5. Les intéressés ne se maintiennent sur le territoire, en résidant dans des centres d'hébergement ou des hôtels, que pour les besoins de l'instruction de leurs demandes d'asile et de leurs multiples demandes de titres de séjour. Ils ne justifient d'aucune insertion dans la société française que ce soit sur les plans personnel ou professionnel. Le comportement de Mme E..., qui s'est prévalue d'une fausse identité et d'une fausse nationalité, présente des risques pour l'ordre public ou à tout le moins atteste une insertion déficiente dans la société française. Si le couple a trois enfants mineurs nés en France, régulièrement scolarisés, il n'existe aucun obstacle à ce que leur vie familiale se poursuive en Arménie ou dans tout autre pays. Les requérants ne justifient d'aucun risque en cas de retour en Arménie. Compte tenu des conditions de leur présence en France et en dépit de sa durée, les décisions attaquées leur refusant l'admission au séjour, leur faisant obligation de quitter le territoire et fixant le pays de destination ne portent à leur vie privée et familiale aucun atteinte disproportionnée, ne constituent pas un traitement inhumain et dégradant, n'ont pas été prise sans considération de l'intérêt supérieur de leurs enfants et ne reposent pas sur une appréciation manifestement erronée de leur situation ou des conséquences de ces décisions sur leur situation personnelle.
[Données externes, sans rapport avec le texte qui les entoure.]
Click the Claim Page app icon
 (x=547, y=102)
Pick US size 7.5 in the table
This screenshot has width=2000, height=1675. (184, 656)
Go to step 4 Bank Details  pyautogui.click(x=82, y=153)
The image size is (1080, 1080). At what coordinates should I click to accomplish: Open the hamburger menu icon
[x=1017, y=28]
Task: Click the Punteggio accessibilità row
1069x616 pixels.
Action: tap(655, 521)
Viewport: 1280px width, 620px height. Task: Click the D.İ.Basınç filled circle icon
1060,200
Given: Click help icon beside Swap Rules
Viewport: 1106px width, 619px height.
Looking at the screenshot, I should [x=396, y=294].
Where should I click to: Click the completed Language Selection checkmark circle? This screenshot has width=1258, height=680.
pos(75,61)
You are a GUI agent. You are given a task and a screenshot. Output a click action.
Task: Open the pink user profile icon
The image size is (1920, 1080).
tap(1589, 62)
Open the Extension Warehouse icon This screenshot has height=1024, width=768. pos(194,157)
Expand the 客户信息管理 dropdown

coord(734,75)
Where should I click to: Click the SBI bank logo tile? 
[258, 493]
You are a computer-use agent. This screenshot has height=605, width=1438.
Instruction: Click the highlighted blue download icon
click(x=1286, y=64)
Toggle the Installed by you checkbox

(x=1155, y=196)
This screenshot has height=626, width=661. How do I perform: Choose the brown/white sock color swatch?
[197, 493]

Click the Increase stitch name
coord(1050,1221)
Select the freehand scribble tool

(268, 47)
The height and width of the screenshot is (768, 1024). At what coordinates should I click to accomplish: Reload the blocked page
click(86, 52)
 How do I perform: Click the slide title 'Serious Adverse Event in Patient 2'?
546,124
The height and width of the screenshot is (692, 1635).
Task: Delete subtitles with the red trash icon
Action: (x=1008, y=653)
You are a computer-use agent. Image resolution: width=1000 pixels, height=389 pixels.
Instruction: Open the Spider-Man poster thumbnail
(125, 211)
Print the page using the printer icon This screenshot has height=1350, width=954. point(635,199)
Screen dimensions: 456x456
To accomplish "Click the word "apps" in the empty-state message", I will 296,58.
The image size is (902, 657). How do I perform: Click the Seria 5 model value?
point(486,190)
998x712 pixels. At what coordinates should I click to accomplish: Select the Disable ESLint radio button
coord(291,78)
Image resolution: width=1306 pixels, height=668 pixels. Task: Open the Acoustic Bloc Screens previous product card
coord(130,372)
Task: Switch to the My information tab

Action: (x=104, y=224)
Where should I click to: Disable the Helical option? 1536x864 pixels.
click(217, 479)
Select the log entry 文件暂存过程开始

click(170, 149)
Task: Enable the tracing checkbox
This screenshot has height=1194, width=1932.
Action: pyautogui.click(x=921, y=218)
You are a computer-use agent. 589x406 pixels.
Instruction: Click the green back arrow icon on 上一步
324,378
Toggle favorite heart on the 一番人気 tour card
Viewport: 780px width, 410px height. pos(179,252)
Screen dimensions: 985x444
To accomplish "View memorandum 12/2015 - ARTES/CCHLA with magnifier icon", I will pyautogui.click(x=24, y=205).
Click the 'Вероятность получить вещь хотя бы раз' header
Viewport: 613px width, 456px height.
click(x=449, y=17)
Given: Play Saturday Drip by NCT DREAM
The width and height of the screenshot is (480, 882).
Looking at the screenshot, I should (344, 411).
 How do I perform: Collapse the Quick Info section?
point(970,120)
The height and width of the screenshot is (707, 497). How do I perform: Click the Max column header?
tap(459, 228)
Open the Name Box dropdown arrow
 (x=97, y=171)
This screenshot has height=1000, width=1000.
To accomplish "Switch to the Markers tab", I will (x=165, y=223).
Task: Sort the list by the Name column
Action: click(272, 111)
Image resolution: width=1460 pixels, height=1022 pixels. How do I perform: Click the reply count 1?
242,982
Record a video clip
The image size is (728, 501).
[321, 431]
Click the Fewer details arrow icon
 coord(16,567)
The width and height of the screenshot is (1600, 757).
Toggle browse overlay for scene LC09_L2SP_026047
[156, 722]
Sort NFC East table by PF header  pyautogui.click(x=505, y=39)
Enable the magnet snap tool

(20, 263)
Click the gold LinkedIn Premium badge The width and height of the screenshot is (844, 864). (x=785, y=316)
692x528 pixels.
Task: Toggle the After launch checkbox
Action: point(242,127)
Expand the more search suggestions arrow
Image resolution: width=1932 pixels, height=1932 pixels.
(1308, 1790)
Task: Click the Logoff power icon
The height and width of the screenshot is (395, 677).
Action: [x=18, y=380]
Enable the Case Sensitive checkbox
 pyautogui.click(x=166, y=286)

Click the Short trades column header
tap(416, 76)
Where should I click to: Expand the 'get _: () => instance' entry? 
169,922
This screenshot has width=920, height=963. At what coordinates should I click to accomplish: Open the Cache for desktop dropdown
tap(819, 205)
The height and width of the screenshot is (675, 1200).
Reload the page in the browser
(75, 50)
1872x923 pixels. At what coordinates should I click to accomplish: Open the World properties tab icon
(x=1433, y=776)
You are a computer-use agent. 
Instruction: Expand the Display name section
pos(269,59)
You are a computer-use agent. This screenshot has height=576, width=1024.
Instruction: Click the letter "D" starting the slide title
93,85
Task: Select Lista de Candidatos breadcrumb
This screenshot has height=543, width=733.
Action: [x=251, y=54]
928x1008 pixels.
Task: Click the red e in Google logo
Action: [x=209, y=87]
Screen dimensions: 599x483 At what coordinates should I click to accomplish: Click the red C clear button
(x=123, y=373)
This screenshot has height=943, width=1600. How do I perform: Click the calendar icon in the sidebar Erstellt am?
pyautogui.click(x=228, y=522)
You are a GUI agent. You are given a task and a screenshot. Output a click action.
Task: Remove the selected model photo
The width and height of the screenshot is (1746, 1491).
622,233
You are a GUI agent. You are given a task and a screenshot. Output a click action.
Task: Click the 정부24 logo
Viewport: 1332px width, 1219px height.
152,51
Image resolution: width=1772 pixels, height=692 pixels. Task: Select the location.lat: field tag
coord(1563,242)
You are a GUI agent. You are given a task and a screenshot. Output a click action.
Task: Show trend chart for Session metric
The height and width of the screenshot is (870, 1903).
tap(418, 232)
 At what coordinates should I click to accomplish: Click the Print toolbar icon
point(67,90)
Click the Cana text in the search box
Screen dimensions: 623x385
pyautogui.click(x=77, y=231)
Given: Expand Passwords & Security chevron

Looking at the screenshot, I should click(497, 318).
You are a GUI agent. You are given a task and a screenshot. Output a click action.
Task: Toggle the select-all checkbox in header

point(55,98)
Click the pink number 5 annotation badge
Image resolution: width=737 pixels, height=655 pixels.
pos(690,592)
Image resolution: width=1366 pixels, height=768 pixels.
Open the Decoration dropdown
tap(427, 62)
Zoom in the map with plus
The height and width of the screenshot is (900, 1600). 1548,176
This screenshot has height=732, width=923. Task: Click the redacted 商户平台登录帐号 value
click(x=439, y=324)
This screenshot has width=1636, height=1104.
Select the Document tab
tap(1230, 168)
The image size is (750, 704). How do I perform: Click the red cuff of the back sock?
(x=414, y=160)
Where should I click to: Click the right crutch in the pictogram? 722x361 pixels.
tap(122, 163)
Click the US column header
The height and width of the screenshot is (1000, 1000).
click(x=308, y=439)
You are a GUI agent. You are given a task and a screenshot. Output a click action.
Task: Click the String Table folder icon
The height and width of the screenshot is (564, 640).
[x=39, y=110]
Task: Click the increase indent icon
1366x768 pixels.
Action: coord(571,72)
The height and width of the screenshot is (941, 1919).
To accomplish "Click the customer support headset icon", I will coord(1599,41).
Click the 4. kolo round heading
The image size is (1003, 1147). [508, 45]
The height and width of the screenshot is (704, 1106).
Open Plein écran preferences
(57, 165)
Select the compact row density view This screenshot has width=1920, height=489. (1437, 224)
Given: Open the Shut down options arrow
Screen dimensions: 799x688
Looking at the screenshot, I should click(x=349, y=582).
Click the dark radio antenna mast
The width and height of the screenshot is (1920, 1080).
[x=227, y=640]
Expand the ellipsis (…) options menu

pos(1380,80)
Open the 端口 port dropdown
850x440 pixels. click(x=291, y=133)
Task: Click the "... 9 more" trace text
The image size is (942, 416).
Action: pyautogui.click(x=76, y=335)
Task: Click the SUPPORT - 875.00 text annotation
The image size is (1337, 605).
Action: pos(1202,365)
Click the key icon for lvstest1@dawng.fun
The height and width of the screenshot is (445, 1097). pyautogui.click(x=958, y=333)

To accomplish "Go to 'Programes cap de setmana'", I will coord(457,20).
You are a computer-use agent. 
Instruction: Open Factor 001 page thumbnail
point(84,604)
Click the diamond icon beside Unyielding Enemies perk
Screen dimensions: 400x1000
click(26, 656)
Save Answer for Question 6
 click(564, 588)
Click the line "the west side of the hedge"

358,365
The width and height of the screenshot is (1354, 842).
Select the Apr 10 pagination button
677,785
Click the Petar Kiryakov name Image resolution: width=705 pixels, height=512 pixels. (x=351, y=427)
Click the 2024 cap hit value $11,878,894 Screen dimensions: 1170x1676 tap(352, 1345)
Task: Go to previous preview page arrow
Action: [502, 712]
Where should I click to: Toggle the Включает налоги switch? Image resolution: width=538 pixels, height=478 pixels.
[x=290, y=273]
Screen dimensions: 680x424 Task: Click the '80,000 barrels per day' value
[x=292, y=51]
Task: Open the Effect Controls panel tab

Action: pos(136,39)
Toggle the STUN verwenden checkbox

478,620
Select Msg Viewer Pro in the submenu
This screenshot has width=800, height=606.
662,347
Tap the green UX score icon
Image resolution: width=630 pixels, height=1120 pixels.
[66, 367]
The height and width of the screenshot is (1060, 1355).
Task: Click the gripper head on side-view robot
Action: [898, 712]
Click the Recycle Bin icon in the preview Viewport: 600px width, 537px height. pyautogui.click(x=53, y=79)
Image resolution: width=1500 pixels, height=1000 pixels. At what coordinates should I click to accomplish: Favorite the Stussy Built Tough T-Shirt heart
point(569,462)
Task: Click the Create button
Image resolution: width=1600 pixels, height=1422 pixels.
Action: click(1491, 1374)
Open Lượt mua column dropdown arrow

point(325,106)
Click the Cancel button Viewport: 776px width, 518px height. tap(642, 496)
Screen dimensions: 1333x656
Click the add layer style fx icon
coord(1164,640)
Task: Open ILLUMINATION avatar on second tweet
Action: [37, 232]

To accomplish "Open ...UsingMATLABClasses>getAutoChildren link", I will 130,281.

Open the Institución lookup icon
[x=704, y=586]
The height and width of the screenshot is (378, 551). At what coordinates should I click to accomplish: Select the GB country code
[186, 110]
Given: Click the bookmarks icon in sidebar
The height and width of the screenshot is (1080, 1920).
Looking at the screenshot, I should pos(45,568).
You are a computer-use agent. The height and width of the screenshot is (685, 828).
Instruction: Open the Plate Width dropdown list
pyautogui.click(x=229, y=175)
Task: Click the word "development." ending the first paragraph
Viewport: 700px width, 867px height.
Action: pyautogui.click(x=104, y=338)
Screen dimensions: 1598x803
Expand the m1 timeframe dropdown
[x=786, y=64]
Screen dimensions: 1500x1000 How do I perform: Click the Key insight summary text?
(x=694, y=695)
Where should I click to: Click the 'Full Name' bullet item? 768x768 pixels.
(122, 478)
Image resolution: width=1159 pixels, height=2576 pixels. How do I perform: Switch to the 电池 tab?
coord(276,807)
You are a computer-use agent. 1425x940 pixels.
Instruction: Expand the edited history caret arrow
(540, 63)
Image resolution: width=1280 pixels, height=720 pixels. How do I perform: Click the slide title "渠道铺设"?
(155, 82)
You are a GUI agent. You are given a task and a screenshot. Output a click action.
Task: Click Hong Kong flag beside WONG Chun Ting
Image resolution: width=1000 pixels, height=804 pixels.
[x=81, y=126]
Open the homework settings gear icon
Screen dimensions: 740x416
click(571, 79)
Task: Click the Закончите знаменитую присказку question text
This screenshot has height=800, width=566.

6. Il résulte de tout ce qui précède que M. F... et Mme E... ne sont pas fondés à soutenir que c'est à tort que le tribunal administratif de Strasbourg, par les jugements attaqués du 12 mars 2019 a rejeté leurs demandes tendant à l'annulation des arrêtés attaqués du préfet de la Moselle. Par suite, leurs requêtes d'appel doivent être rejetées en toutes leurs conclusions y compris celles tendant à l'application de l'article L. 761-1 du code de justice administrative et de l'article 37 de la loi ci-dessus visée du 10 juillet 1991.
D E C I D E :
Article 1er : Les requêtes de M. F... et de Mme E... sont rejetées.
Article 2 : Le présent arrêt sera notifié à M. F..., à Mme E..., à Me C... et au ministre de l'intérieur.
Copie du présent arrêt sera adressée au préfet de la Moselle.